The occurrence of such a marked phenotype was directly associated with the development of a strong T cell response against CMV. This finding is in line with data from murine studies suggesting that, in the absence of thymic contribution, the pool of naive T cells wanes, eventually leaving antigen-experienced T cells to fill the immunological space. In these conditions, the T cell repertoire is thus shaped by the response (i.e., T cell activation, expansion, or death) to antigens (self or foreign) (
40–
42). In this context, infection by CMV is particularly relevant: although it is asymptomatic in most immunocompetent subjects, it is known to induce a massive expansion of CMV-specific T cells, reaching up to 40% of total T cells during chronic infection (
31). This phenomenon is also known as memory inflation (
43,
44) and was recently shown to be maintained by a continuous replacement of short-lived CMV-specific T cells through the recruitment of naive T cells in the murine CMV infection model (
45). Together, these findings indicate that in order to cope with the strong pressure imposed by CMV, the cellular immune system prematurely exhausts its resources in the context of lack of adequate thymic output. Although CMV infection is usually considered benign, it has been proposed to play an important role in the development of immunosenescence (
46). Our data highlight the impact of this virus on the immune system and potential consequences on immune integrity in particular contexts such as the absence of thymus. This may account at least partially for the association between CMV infection and early mortality in elderly (
47) or for more rapid disease progression in HIV co-infected patients (
48), settings characterized by a lack of adequate T cell renewal.
Importantly, since CMV prevalence is high in the general population (50% to 80%), a large number of CHD patients is at risk of developing significant immunological alterations. Considerate immune and clinical check-ups of thymectomized CHD patients may therefore be advised to monitor the development of an immune risk phenotype and potentially related illnesses. Moreover, approaches to boost residual thymic activity and reconstitute the naive T cell compartment in thymectomized CHD patients may be considered. In this context, IL-7, a cytokine that plays an important role in modulating thymic output and the expansion of naive and memory cells may represent an interesting perspective for YATECs (
49,
50).
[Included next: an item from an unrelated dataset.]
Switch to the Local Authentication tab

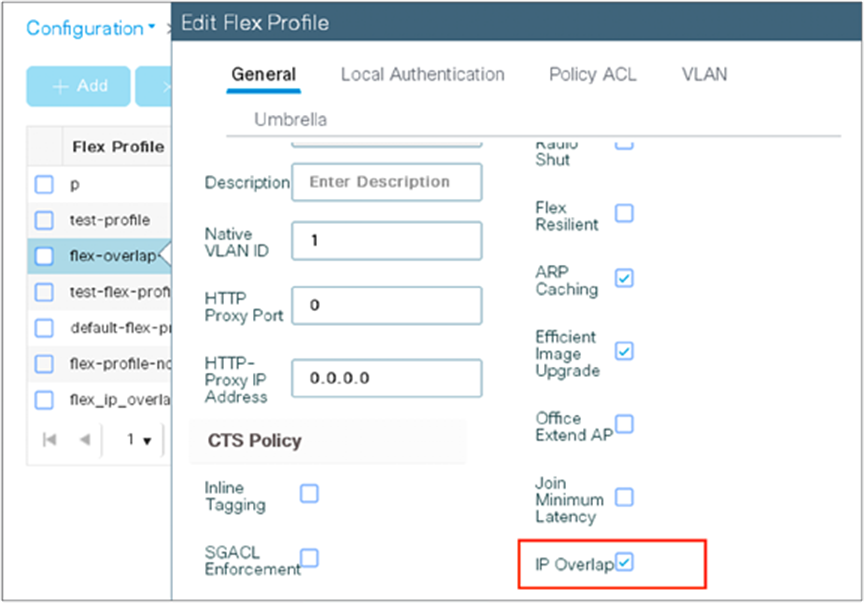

Indeed, recent studies show that administration of rhIL-7 increases in vivo
TCR repertoire diversity through the preferential expansion of naive T cells in healthy individuals (
51) as well as in lymphopenic HIV-infected patients (
52,
53). Last, surgeons are highly recommended to preserve as much thymic tissue as possible when performing interventions in newborns with CHD. The maintenance of thymic activity and T cell diversity is necessary to prevent the premature development of an immune risk phenotype as these patients age and as pathogens challenge their immune system.